### DOCUMENT SEGMENT

§ §

Willis attended Deuce Four’s homecoming ball this month in Seattle,
Washington, where the soldiers are on leave, along with Stephen Eads, the
producer of Armageddon and The Sixth Sense.
The 50-year-old actor said that he was in talks about a film of “these guys
who do what they are asked to for very little money to defend and fight for
what they consider to be freedom”.
Unlike many Hollywood stars Willis supports the war and recently offered a $1m
(about £583,000) bounty for the capture of any of Al-Qaeda’s most wanted
leaders such as Osama Bin Laden, Ayman Al-Zawahiri or Abu Musab al- Zarqawi,
its commander in Iraq. Willis visited the war zone with his rock and blues
band, the Accelerators, in 2003.
“I am baffled to understand why the things I saw happening in Iraq are not
being reported,” he told MSNBC, the American news channel.
He is expected to base the film on the writings of the independent blogger
Michael Yon, a former special forces green beret who was embedded with Deuce
Four and sent regular dispatches about their heroics.
Yon was at the soldiers’ ball with Willis, who got to know him through his
internet war reports on www.michaelyon.blogspot.com. “What he is doing is
something the American media and maybe the world media isn’t doing,” the
actor said, “and that’s telling the truth about what’s happening in the war
in Iraq.”
Willis is likely to take on the role of the unit’s commander,
Lieutenant-Colonel Erik Kurilla, 39, a Bruce Willis lookalike with a chest
full of medals, more hair than Willis and a glamorous blonde wife.
He was injured in August after being shot three times by insurgents “in front
of my eyes”, Yon recorded in his blog: “He continued to direct his men until
a medic gave him morphine and the men took him away.”
Kurilla now has a titanium plate in his leg. He met Willis at the ball and
said that his men were “very excited and appreciative that he was there”. ”
Deuce Four has a chequered history. For decades it was a segregated black unit
commanded by a white officer. It was disbanded in 1951 but veterans felt
hurt that its past was considered to be a stain on the army and it was
revived in the mid-1990s.
When the battalion arrived in Mosul in November last year the city was under
threat from insurgents. “We faced very heavy fighting for about three
months,” Kurilla recalled. “Every patrol was making contact with enemy
forces. We would hit them where they slept, where they worked and where they
ate.”
Today the picture was very different, he said. “I have watched a city that was
in absolute chaos turn into one that has a viable Iraqi security force,
which is taking the lead in fighting the terrorists.”

§ §

Data entries

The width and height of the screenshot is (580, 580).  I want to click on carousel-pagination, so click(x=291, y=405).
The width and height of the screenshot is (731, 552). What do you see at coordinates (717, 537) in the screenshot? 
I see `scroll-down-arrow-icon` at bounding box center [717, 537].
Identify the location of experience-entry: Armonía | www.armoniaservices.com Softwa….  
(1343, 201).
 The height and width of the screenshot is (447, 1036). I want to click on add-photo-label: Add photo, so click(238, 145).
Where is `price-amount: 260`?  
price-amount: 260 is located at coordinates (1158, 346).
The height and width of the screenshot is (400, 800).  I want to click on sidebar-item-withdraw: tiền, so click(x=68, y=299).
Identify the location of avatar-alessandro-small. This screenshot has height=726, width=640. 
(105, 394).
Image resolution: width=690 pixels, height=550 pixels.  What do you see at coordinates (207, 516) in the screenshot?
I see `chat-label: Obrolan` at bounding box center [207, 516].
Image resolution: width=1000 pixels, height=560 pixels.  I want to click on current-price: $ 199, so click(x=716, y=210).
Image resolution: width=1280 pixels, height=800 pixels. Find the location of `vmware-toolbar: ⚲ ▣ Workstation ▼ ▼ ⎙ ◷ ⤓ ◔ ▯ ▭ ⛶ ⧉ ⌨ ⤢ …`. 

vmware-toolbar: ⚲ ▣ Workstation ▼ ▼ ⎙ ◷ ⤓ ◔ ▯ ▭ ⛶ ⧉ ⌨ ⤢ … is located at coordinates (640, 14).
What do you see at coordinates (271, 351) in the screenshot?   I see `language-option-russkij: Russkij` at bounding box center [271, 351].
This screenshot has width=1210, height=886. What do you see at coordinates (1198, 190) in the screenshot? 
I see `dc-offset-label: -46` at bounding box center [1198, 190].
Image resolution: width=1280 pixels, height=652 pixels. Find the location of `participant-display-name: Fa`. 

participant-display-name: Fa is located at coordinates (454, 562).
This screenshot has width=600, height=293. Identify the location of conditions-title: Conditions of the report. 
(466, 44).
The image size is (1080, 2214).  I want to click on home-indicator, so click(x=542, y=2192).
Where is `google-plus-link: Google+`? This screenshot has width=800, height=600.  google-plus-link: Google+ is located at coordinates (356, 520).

§ §

### TASK REQUIREMENTS
A. Return the portion of the Deuce Four article from "He is expected" up to and including "glamorous blonde wife.".
B. Take the article about Bruce Willis and the Deuce Four battalion further, starting after its final sentence.
The records have no connection to the article about Bruce Willis and the Deuce Four battalion.

### RESPONSE LIST
A.
He is expected to base the film on the writings of the independent blogger
Michael Yon, a former special forces green beret who was embedded with Deuce
Four and sent regular dispatches about their heroics.
Yon was at the soldiers’ ball with Willis, who got to know him through his
internet war reports on www.michaelyon.blogspot.com. “What he is doing is
something the American media and maybe the world media isn’t doing,” the
actor said, “and that’s telling the truth about what’s happening in the war
in Iraq.”
Willis is likely to take on the role of the unit’s commander,
Lieutenant-Colonel Erik Kurilla, 39, a Bruce Willis lookalike with a chest
full of medals, more hair than Willis and a glamorous blonde wife.

B.
Yon, 41, went to Iraq after a friend from high school, Scott Helveston, a
former navy Seal, was hanged from a bridge in Falluja in an incident that
shocked the world. Yon had never blogged before but was the author of Danger
Close, a book about his experience as a green beret when he killed a man in
a bar-room brawl. He was charged with murder and acquitted on the grounds of
self-defence.
“When I landed in Baghdad I was immediately struck by how much of a war zone
it was,” Yon said. “Explosions were going off constantly. It was full-on.”
His first experience of Mosul was worse: “I got attacked on my first mission.
One of our vehicles got hit with a car bomb and three guys were killed.”
In May, Yon took a photograph of a soldier from the Deuce Four cradling a
little Iraqi girl who had been fatally wounded by a suicide bomber. He
sensed that the inhabitants of Mosul were turning against the insurgents.
“People began to realise that all the insurgents ever did was break things
and kill people,” he said. “It started to switch from a firefight to an
intelligence war. People started to talk more to us. They would pull us over
and give us tips.”
The Iraqi security forces began to take pride in their work, Yon added: “These
guys were getting slaughtered but they continued to volunteer and fight.
It’s very dangerous now to be a terrorist in Mosul. They’re still out there
but it’s not like it was.”
Willis said it would be wrong for Americans to give up on Iraq just as
progress is being made. “The Iraqi people want to live in a world where they
can move from their homes to the market and not have to fear being killed,”
he said. “I mean, doesn’t everybody want that?”